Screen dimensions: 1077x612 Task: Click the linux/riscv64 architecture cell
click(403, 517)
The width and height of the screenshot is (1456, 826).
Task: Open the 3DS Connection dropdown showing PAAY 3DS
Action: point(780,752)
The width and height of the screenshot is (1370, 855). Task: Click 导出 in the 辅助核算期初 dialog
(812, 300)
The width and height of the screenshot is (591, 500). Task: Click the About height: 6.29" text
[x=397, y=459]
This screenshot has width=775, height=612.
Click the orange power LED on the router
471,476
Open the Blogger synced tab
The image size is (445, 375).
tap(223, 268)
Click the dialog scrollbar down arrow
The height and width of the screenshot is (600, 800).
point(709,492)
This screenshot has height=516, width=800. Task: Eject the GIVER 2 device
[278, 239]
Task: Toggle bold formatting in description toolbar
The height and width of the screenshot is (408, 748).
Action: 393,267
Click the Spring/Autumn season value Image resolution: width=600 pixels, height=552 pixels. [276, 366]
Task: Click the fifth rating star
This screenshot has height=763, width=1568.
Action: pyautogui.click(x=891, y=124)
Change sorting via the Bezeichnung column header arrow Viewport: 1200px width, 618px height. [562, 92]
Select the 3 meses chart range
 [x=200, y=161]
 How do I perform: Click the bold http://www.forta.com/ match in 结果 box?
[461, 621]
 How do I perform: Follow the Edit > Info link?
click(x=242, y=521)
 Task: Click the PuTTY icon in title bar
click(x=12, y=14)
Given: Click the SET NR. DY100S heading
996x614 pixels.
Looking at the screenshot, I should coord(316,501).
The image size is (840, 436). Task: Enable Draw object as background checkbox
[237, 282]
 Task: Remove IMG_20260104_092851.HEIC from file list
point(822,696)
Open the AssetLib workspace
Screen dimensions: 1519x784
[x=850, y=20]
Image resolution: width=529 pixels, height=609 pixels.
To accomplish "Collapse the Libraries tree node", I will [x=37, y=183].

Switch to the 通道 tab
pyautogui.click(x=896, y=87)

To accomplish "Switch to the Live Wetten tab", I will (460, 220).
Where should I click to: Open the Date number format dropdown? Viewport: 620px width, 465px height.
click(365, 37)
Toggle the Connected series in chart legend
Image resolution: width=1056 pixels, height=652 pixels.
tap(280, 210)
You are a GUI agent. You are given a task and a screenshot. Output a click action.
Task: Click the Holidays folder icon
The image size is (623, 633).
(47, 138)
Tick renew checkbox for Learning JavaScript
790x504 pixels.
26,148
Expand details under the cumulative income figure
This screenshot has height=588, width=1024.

_Work instruction:_ Every entry above must be copied exactly.

_Task response:_
Screen dimensions: 1077x612 Task: Click the linux/riscv64 architecture cell
click(403, 517)
The width and height of the screenshot is (1456, 826).
Task: Open the 3DS Connection dropdown showing PAAY 3DS
Action: point(780,752)
The width and height of the screenshot is (1370, 855). Task: Click 导出 in the 辅助核算期初 dialog
(812, 300)
The width and height of the screenshot is (591, 500). Task: Click the About height: 6.29" text
[x=397, y=459]
This screenshot has width=775, height=612.
Click the orange power LED on the router
471,476
Open the Blogger synced tab
The image size is (445, 375).
tap(223, 268)
Click the dialog scrollbar down arrow
The height and width of the screenshot is (600, 800).
point(709,492)
This screenshot has height=516, width=800. Task: Eject the GIVER 2 device
[278, 239]
Task: Toggle bold formatting in description toolbar
The height and width of the screenshot is (408, 748).
Action: 393,267
Click the Spring/Autumn season value Image resolution: width=600 pixels, height=552 pixels. [276, 366]
Task: Click the fifth rating star
This screenshot has height=763, width=1568.
Action: pyautogui.click(x=891, y=124)
Change sorting via the Bezeichnung column header arrow Viewport: 1200px width, 618px height. [562, 92]
Select the 3 meses chart range
 [x=200, y=161]
 How do I perform: Click the bold http://www.forta.com/ match in 结果 box?
[461, 621]
 How do I perform: Follow the Edit > Info link?
click(x=242, y=521)
 Task: Click the PuTTY icon in title bar
click(x=12, y=14)
Given: Click the SET NR. DY100S heading
996x614 pixels.
Looking at the screenshot, I should coord(316,501).
The image size is (840, 436). Task: Enable Draw object as background checkbox
[237, 282]
 Task: Remove IMG_20260104_092851.HEIC from file list
point(822,696)
Open the AssetLib workspace
Screen dimensions: 1519x784
[x=850, y=20]
Image resolution: width=529 pixels, height=609 pixels.
To accomplish "Collapse the Libraries tree node", I will [x=37, y=183].

Switch to the 通道 tab
pyautogui.click(x=896, y=87)

To accomplish "Switch to the Live Wetten tab", I will (460, 220).
Where should I click to: Open the Date number format dropdown? Viewport: 620px width, 465px height.
click(365, 37)
Toggle the Connected series in chart legend
Image resolution: width=1056 pixels, height=652 pixels.
tap(280, 210)
You are a GUI agent. You are given a task and a screenshot. Output a click action.
Task: Click the Holidays folder icon
The image size is (623, 633).
(47, 138)
Tick renew checkbox for Learning JavaScript
790x504 pixels.
26,148
Expand details under the cumulative income figure
This screenshot has height=588, width=1024.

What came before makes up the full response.